Purpose : To characterize the phenotype and report the genetic defects in three Chinese patients with biallelic variants of the PNPLA6 gene.

Methods : Detailed clinical evaluations were performed. Whole-exome sequencing was used to identify the genetic causes of these disorders. Sanger sequencing validation and segregation analysis were applied to confirm the pathogenic variants and reverse transcription polymerase chain reaction (RT-PCR) was carried out to further characterize the mRNA change of selected splicing alteration.

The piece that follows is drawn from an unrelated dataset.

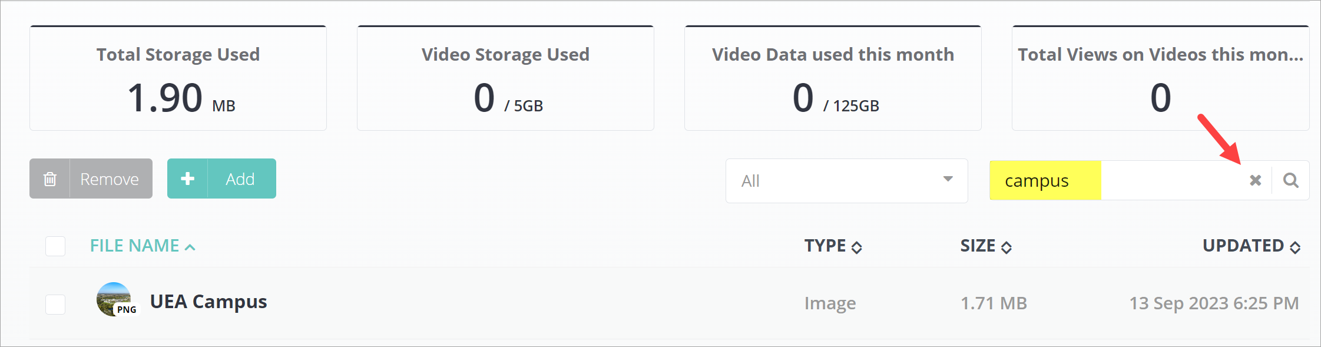Image resolution: width=1321 pixels, height=347 pixels.
Task: Click the magnifying glass search icon
Action: coord(1290,180)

Results : Three patients from 3 unrelated families were enrolled. The ages of patients were 12, 28 and 28 years old respectively. Best corrected visual acuity (BCVA) ranged from 0.01 to 0.1. Three patients all presented severe chorioretinal dystrophy. Four novel and two reported pathogenic variants in PNPLA6 (GenBank: NM_001166111) were identified including three nonsynonymous variants (c.3134C>T, c.3436G>A and c.3547C>T) and three splicing variants (c.1841+3A>G, c.2212-10A>G and c.3846+1G>A). RT-PCR confirmed that the splicing variants indeed lead to abnormal splicing.

Conclusions : PNPLA6-related disorders can present variable clinical manifestations and choroideremia-like retinal changes can be characteristic ocular features. Accurate genetic testing can help us make early diagnosis.

This is a 2020 ARVO Annual Meeting abstract.